All are between the ages of 19 and 39. Half are women. Half are non-white. All have been through a process created by the group to have local leaders and in-state experts vet their credibility and campaign plans, as well as signing on to Run for Something’s “values criteria”: supporting equal rights for women and LGBT people, favoring abortion rights and backing gun control and climate change policies.
“Our goal is to get people to run good campaigns all across the country, so we’re looking for people who have an idea how to get from A to Z,” said Amanda Litman, the former Hillary Clinton email director who co-founded Run for Something.
Run for Something is hoping the endorsement helps provide a boost of confidence to these first time candidates, as well as a validation for them to bring to other groups they’re seeking endorsements from.

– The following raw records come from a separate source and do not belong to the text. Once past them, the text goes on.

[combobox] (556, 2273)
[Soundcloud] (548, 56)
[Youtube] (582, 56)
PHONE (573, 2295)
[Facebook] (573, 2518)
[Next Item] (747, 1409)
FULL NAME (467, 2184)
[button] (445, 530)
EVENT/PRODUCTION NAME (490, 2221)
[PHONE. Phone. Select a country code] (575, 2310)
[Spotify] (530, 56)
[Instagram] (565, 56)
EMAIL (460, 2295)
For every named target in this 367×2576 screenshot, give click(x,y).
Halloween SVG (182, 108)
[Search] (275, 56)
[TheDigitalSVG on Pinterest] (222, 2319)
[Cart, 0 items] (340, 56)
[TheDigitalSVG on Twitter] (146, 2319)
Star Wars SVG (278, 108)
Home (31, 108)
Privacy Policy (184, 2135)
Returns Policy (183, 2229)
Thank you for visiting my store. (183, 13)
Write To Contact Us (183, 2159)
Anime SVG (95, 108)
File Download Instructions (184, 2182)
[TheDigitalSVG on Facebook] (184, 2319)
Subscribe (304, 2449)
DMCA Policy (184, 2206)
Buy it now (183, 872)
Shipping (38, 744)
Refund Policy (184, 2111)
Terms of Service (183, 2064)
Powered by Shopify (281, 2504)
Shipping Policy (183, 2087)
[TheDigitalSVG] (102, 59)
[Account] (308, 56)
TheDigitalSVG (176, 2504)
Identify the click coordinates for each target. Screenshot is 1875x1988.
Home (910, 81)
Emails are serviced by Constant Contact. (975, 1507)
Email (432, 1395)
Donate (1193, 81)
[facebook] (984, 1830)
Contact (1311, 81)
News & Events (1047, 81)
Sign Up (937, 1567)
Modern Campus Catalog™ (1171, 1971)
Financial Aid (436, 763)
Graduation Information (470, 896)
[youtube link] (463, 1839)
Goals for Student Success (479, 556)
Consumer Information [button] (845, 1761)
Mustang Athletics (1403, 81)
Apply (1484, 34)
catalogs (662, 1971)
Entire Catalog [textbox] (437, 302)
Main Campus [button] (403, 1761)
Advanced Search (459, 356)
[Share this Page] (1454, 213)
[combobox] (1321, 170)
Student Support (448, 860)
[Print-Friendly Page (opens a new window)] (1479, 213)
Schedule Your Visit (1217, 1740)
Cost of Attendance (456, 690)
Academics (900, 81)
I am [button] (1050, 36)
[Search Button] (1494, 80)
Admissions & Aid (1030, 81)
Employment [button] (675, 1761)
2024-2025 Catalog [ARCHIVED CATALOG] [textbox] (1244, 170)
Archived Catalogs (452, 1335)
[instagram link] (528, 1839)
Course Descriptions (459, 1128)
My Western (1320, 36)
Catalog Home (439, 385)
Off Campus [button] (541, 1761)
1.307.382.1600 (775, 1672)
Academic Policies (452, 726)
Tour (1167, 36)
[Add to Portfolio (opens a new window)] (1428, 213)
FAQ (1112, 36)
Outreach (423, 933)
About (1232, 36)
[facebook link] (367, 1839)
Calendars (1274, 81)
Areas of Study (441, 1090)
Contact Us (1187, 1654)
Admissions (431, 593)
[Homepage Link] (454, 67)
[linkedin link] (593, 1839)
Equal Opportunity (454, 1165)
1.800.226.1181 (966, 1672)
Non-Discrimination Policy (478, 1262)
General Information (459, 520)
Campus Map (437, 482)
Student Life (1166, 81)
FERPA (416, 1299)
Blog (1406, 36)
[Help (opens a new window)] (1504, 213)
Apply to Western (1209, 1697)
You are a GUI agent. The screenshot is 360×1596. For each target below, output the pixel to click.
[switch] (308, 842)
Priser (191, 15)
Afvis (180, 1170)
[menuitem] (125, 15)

Run for Something was started by Litman and Ross Morales Rocketto on their own, but quickly attracted support from top Democratic operatives and officials. Its board includes Obama alumni Mike Blake (now a Democratic National Committee vice chair), Teddy Goff, Jon Carson and Jen O’Malley Dillon, as well as operatives from EMILY’s List and Aneesa McMillan from Keith Ellison’s operation.
The group’s backing also comes with a promise of more volunteer help on their campaigns from experienced operatives in Run for Something’s network, as well as pointing other interested organizations toward candidates who’ve already been reviewed.
“We’re able to help them find races that they wouldn’t have otherwise paid attention to,” Litman said.
On top of the 65 candidates endorsed Friday, there are 12 who’ve been endorsed running for state legislature in Virginia in November, and to back them financially, Run for Something has set up a state PAC that it says has so far raised in the five figures. That will be a test-run for potentially setting up similar PACs elsewhere around the country.